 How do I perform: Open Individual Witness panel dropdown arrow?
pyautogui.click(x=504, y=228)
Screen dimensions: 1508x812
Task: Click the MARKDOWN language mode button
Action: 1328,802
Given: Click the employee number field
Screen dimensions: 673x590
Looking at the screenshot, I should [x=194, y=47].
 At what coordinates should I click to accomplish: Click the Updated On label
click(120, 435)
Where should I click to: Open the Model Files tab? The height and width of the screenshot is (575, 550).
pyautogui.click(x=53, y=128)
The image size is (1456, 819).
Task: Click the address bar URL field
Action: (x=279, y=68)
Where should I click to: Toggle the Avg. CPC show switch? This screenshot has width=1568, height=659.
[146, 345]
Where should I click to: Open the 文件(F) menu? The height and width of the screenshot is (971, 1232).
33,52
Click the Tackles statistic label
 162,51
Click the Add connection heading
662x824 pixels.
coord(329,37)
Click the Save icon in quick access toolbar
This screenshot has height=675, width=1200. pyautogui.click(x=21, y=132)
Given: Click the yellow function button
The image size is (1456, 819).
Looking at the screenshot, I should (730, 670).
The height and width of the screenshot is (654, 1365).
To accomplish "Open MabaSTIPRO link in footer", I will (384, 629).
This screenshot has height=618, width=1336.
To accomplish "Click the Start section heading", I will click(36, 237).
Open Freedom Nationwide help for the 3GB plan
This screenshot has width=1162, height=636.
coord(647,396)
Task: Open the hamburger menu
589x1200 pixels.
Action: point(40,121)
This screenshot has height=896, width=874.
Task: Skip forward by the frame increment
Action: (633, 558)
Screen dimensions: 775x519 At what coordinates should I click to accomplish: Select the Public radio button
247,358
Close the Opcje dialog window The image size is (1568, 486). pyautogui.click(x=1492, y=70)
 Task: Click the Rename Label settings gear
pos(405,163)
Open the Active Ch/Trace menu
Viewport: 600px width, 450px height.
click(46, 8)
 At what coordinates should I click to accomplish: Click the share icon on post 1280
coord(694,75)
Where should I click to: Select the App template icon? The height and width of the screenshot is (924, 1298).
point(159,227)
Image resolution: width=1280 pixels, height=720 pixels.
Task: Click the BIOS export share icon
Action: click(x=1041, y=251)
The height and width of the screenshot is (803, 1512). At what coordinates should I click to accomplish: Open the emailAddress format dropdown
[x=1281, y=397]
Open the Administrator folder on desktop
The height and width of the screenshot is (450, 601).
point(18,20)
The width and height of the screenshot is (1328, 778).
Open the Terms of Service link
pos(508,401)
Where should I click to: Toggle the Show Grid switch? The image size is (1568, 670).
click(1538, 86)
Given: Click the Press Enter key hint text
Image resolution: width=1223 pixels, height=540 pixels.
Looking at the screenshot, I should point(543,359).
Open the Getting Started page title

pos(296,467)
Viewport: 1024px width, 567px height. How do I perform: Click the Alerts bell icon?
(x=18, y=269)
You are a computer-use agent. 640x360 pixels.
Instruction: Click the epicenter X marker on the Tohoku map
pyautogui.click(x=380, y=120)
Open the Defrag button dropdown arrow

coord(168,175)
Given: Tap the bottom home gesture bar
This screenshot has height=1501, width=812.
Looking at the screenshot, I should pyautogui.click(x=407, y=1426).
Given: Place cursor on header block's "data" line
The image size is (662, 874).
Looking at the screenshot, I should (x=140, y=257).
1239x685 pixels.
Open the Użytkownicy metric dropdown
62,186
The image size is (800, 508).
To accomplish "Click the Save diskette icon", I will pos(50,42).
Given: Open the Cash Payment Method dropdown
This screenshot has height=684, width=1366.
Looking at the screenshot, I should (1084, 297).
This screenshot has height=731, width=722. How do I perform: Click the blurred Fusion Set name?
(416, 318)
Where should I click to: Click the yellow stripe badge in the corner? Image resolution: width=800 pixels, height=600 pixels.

§ Exercise aim:
Only the lines from the one holding "This screenshot has height=731, width=722." to the end of the entries above belong in the answer, each copied exactly.

§ Result of this exercise:
This screenshot has height=731, width=722. How do I perform: Click the blurred Fusion Set name?
(416, 318)
Where should I click to: Click the yellow stripe badge in the corner? Image resolution: width=800 pixels, height=600 pixels.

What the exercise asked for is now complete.